I've been wondering how useful it is for the typical academically strong high schooler to learn math deeply. Here by "learn deeply" I mean "understanding the concepts and their interrelations" as opposed to learning narrow technical procedures exclusively.

My experience learning math deeply

When I started high school, I wasn't interested in math and I wasn't good at my math coursework. I even got a D in high school geometry, and had to repeat a semester of math.

I subsequently became interested in chemistry, and I thought that I might become a chemist, and so figured that I should learn math better. During my junior year of high school, I supplemented the classes that I was taking by studying calculus on my own, and auditing a course on analytic geometry. I also took physics concurrently.

Through my studies, I started seeing the same concepts over and over again in different contexts, and I became versatile with them, capable of fluently applying them in conjunction with one another. This awakened a new sense of awareness in me, of the type that Bill Thurston described in his essay Mathematics Education: 

Mathematics is like a flight of fancy, but one in which the fanciful turns out to be real and to have been present all along. Doing mathematics has the feel of fanciful invention, but it is really a process of sharpening our perception so that we discover patterns that are everywhere around.

I understood the physical world, the human world, and myself in a way that I had never before. Reality seemed full of limitless possibilities. Those months were the happiest of my life to date.

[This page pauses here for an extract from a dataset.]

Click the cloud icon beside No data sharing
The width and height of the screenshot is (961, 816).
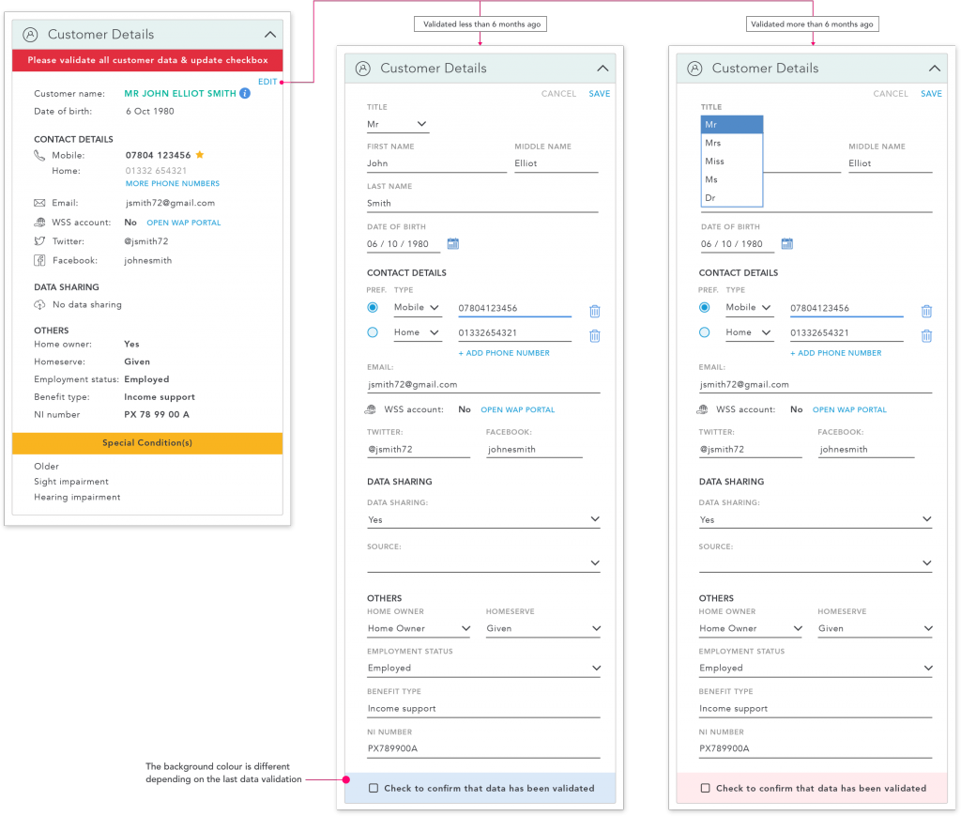click(39, 305)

More prosaically, my academic performance improved a lot, and I found it much easier to understand technical content (physics, economics, statistics etc.) ever after.

So in my own case, learning math deeply had very high returns.

How generalizable is this?

I have an intuition that many other people would benefit a great deal from learning math deeply, but I know that I'm unusual, and I'm aware of the human tendency to implicitly assume that others are similar to us. So I would like to test my beliefs by soliciting feedback from others.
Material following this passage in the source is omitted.